=== The records ===
______

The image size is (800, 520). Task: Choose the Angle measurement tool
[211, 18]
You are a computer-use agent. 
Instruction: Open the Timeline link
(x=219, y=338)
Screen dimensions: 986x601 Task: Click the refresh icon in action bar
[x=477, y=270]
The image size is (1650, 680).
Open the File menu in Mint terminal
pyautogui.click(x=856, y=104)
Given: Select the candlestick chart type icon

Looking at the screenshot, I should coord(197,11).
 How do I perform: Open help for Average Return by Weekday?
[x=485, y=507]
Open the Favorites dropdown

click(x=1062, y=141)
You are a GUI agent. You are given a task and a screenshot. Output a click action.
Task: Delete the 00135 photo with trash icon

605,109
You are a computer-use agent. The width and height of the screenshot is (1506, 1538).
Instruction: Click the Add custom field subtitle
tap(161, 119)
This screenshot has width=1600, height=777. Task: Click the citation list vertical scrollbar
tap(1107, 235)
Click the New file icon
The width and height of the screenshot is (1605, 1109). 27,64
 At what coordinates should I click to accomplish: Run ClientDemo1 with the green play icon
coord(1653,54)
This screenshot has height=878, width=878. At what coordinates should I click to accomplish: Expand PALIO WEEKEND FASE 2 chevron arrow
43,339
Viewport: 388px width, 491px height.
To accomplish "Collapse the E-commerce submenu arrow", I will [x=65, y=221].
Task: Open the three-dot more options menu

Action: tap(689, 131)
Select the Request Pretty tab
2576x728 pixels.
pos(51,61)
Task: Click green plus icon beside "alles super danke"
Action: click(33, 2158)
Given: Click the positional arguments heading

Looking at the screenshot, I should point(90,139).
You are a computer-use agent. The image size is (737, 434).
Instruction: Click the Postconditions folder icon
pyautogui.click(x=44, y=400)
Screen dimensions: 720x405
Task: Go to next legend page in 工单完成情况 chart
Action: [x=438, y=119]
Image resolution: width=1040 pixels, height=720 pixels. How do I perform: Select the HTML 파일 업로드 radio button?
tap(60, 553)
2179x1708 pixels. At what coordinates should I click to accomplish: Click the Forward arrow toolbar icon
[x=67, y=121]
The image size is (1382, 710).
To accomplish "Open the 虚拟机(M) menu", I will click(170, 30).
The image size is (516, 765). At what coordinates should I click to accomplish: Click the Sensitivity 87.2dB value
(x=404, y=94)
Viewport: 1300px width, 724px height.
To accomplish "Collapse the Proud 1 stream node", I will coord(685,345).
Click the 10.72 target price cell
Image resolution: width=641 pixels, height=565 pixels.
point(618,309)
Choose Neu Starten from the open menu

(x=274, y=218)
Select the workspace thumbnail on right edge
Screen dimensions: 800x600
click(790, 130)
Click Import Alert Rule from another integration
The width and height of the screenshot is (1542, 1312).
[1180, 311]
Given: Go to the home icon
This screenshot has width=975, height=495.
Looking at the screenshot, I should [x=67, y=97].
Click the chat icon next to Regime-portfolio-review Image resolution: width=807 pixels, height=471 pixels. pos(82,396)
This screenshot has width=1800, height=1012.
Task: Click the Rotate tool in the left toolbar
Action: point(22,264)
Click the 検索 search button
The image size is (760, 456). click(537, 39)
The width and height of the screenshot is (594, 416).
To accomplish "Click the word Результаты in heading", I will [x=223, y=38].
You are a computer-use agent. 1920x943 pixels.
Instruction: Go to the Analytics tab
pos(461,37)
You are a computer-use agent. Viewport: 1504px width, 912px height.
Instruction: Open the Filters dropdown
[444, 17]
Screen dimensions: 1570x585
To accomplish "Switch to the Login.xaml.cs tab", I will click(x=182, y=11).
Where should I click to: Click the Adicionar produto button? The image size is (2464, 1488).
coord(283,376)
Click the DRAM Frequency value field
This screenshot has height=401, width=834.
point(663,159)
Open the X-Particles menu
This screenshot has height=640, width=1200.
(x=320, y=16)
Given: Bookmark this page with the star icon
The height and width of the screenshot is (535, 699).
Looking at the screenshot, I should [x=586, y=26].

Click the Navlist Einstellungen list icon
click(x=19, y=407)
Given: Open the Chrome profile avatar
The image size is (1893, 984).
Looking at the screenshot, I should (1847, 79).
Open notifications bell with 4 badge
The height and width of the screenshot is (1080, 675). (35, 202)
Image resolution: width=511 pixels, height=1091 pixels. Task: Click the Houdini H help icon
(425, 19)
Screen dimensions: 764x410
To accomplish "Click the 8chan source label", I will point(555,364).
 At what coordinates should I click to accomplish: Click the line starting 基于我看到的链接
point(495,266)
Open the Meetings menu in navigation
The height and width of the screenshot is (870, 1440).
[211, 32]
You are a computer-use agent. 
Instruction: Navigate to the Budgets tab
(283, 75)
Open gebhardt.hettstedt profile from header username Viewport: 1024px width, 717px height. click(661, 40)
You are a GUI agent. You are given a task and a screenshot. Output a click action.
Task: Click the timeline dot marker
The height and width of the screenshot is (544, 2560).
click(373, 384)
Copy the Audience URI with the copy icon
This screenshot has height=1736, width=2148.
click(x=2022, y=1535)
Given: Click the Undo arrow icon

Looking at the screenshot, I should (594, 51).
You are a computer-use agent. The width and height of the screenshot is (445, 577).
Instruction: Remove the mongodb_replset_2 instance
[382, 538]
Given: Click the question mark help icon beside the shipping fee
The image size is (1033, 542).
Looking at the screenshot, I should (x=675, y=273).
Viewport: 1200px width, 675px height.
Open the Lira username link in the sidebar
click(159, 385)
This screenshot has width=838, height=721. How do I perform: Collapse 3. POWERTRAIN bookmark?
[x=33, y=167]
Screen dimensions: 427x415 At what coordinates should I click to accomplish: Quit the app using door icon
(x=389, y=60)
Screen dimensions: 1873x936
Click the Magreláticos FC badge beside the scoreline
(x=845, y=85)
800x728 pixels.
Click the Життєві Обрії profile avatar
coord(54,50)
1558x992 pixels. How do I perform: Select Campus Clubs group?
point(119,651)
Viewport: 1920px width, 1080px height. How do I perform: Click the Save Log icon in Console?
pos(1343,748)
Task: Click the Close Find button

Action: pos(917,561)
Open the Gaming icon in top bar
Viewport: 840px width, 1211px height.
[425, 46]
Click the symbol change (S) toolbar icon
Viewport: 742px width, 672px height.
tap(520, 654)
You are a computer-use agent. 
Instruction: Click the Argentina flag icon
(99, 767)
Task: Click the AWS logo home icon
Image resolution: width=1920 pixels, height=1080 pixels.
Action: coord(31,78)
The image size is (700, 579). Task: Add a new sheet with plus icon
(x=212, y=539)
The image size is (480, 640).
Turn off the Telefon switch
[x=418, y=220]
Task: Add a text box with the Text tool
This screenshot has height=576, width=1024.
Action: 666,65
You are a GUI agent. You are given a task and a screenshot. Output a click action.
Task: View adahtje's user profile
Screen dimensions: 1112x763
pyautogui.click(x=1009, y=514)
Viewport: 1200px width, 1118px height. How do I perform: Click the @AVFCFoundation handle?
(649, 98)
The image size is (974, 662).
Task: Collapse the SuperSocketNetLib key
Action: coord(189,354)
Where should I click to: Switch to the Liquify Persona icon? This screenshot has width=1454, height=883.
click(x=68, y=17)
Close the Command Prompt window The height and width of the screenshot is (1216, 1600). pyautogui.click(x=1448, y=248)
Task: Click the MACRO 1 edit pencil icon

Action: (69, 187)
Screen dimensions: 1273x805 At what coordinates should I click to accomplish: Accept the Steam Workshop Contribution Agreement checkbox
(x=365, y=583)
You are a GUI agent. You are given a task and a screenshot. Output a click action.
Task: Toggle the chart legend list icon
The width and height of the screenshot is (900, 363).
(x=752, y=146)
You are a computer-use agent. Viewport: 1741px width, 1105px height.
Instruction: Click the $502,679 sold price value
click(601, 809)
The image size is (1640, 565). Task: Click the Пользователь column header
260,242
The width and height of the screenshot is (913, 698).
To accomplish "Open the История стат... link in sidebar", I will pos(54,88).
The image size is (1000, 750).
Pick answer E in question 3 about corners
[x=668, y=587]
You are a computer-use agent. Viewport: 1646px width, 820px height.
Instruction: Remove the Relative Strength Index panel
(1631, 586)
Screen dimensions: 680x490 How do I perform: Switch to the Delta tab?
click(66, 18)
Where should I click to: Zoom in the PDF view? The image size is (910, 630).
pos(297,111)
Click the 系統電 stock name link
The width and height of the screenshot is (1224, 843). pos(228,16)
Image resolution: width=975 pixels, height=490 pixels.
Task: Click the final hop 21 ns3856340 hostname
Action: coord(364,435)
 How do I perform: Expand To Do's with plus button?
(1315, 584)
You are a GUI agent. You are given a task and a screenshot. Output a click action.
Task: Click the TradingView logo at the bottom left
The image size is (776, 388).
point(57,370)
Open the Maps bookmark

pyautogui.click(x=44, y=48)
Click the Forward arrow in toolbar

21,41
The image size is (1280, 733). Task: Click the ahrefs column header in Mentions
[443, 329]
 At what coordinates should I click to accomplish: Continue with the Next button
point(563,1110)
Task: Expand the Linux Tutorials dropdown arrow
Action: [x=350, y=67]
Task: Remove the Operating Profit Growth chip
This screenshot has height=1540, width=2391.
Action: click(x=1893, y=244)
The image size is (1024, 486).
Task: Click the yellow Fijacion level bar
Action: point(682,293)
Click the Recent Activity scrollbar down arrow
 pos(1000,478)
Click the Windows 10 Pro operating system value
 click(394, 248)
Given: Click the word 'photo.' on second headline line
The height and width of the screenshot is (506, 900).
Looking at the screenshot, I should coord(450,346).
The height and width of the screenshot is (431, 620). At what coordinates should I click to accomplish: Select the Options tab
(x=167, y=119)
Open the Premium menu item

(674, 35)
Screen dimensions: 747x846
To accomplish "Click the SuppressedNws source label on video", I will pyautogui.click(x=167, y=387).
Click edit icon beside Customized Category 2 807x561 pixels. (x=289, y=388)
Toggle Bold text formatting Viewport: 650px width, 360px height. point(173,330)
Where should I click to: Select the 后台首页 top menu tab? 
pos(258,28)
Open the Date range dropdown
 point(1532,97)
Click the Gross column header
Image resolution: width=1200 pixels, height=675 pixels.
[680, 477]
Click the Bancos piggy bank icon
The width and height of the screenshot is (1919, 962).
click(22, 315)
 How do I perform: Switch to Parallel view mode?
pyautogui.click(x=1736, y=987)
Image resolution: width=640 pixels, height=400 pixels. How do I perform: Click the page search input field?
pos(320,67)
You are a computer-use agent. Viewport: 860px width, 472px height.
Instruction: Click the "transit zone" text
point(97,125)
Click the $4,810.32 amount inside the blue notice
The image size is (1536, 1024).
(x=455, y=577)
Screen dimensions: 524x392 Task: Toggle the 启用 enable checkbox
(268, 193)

______

=== What is being asked ===
Format the lines above as a Markdown table with columns No. and Line, covering the stretch from the first line through the line containing "Action: tap(689, 131)", both ends included. Leave out blank lines.

=== Written answer ===
| No. | Line |
|---|---|
| 1 | The image size is (800, 520). Task: Choose the Angle measurement tool |
| 2 | [211, 18] |
| 3 | You are a computer-use agent.  |
| 4 | Instruction: Open the Timeline link |
| 5 | (x=219, y=338) |
| 6 | Screen dimensions: 986x601 Task: Click the refresh icon in action bar |
| 7 | [x=477, y=270] |
| 8 | The image size is (1650, 680). |
| 9 | Open the File menu in Mint terminal |
| 10 | pyautogui.click(x=856, y=104) |
| 11 | Given: Select the candlestick chart type icon |
| 12 | Looking at the screenshot, I should coord(197,11). |
| 13 |  How do I perform: Open help for Average Return by Weekday? |
| 14 | [x=485, y=507] |
| 15 | Open the Favorites dropdown |
| 16 | click(x=1062, y=141) |
| 17 | You are a GUI agent. You are given a task and a screenshot. Output a click action. |
| 18 | Task: Delete the 00135 photo with trash icon |
| 19 | 605,109 |
| 20 | You are a computer-use agent. The width and height of the screenshot is (1506, 1538). |
| 21 | Instruction: Click the Add custom field subtitle |
| 22 | tap(161, 119) |
| 23 | This screenshot has width=1600, height=777. Task: Click the citation list vertical scrollbar |
| 24 | tap(1107, 235) |
| 25 | Click the New file icon |
| 26 | The width and height of the screenshot is (1605, 1109). 27,64 |
| 27 |  At what coordinates should I click to accomplish: Run ClientDemo1 with the green play icon |
| 28 | coord(1653,54) |
| 29 | This screenshot has height=878, width=878. At what coordinates should I click to accomplish: Expand PALIO WEEKEND FASE 2 chevron arrow |
| 30 | 43,339 |
| 31 | Viewport: 388px width, 491px height. |
| 32 | To accomplish "Collapse the E-commerce submenu arrow", I will [x=65, y=221]. |
| 33 | Task: Open the three-dot more options menu |
| 34 | Action: tap(689, 131) |